Earlier this week I (a white male) said to my co worker (a black male) that it is only a matter of time before a group of people storm a police station and take a slew of them out with military precision. I said it out of anger, I was so upset about Philando Castile and Alton Sterling that my rage was over taking my sensibility.
I had no idea that the ominous statement I made earlier in the day was going to materialize just later that night.
When a police officer kills an innocent man, while a 4 year old girl is in the back of the car, it creates an overwhelming sense of injustice. In some peoples minds the only solution is retaliation against an entire profession. The thought might go something like ‘police are shooting and killing innocent people, it’s time that they get a dose of their own medicine’.
Then it happens and all too quickly the realization dawns that these police officers are innocent people with families as well. Suddenly the angry thoughts I had earlier in the day make me feel ashamed and disgusted with myself.
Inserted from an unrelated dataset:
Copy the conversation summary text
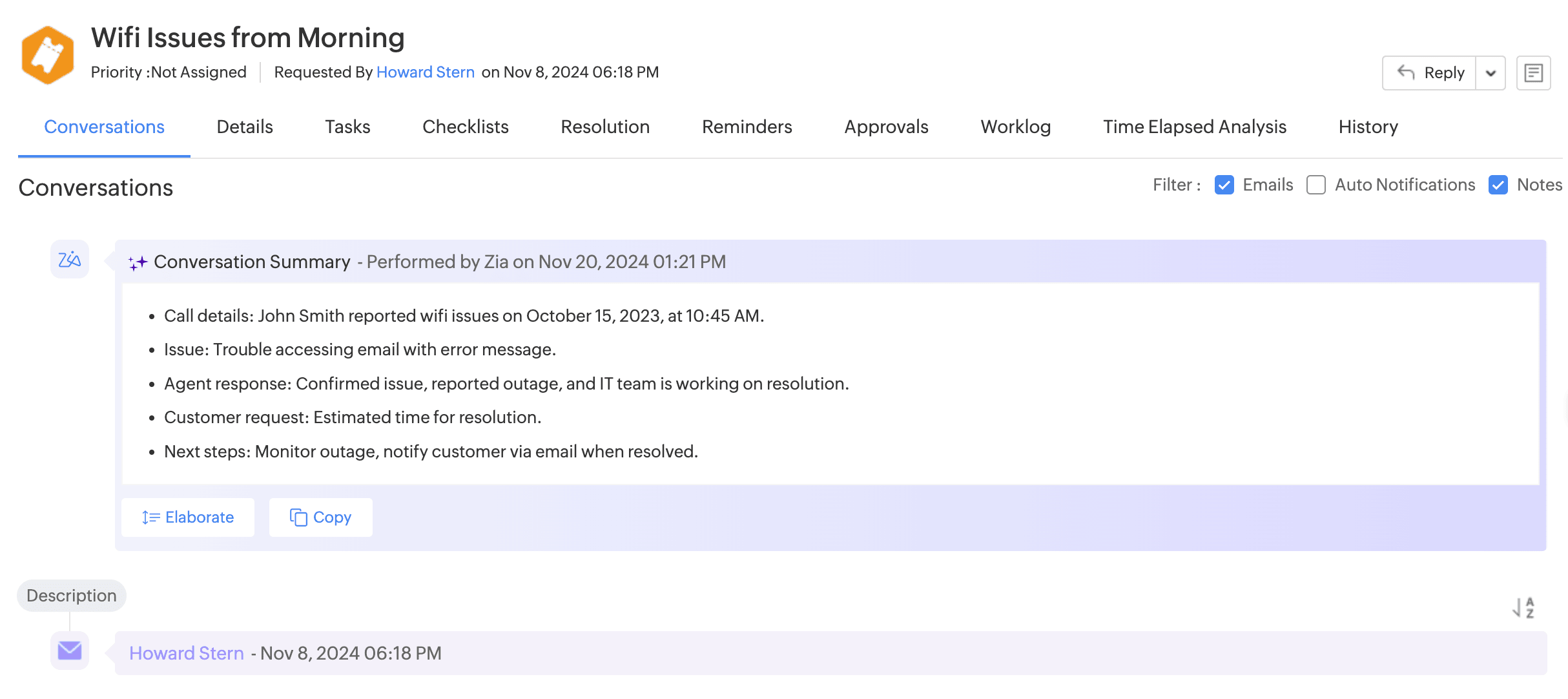The width and height of the screenshot is (1568, 699). (320, 517)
I cannot believe I could fall in to the trap of generalizing an entire group of people.
Not all Muslim are Terrorists
Not all Blacks are Criminals
Not all White Police are Racist
Last night the police were able to arrest three suspects (this article was written before it was revealed that Micah Johnson was the ‘lone shooter’), Dallas police did an outstanding job. If only officers in Baton Rouge and Minnesota had been as well trained. If only they had been able to arrest and/or ticket their suspects without it turning deadly.
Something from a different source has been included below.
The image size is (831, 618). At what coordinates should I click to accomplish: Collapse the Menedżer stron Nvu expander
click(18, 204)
If these officers in question were all as well prepared and capable as the DPD there is a very good chance there would not have been the massively violent and criminal response that we saw in Dallas.
Another conversation my co-worker and I had yesterday afternoon went something like this:
‘The officer who shot Philando will get away with it because the shooting itself was not caught on camera’ – Co-Worker
‘You know what, I almost hope he does get away with it, because then people are really going to go buck wild and that might be exactly what is needed to get the point across’ – Me
I could not have been more wrong. If the police officers who killed Philando Castile and Alton Sterling end up serving 40 years in jail a ton of their peers will be reconsidering pulling their gun out of the holster. They will fear that they will be the next officer to finally be held responsible for their actions.
However the alternative, ‘people going buck wild’ is exactly what happened in Dallas. Not a single police officer saw this and thought to themselves that they are going to be less trigger happy. As a matter of fact the opposite will occur. Every single officer in America will have their hands rested on their service pistol anxious and nervous on each call they respond to.
Anxious and nervous men and women with guns are going to kill more innocent people. They don’t do it maliciously, they do it because at any given moment snipers could be around the corner waiting for them.
If I made that statement last week I would have sounded crazy, ‘at any given moment snipers could be around the corner’.
This is reality now, this is America now.
Last night is not the end of this fight, unfortunately it is most likely the beginning.
The part we have to play is of positive role models. We can not fall in to the old divide and conquer routine. We cannot place blame and direct hatred towards groups of people whether they are killer cops or cop killers.
We need to spread love and tolerance in order to right hate and bigotry.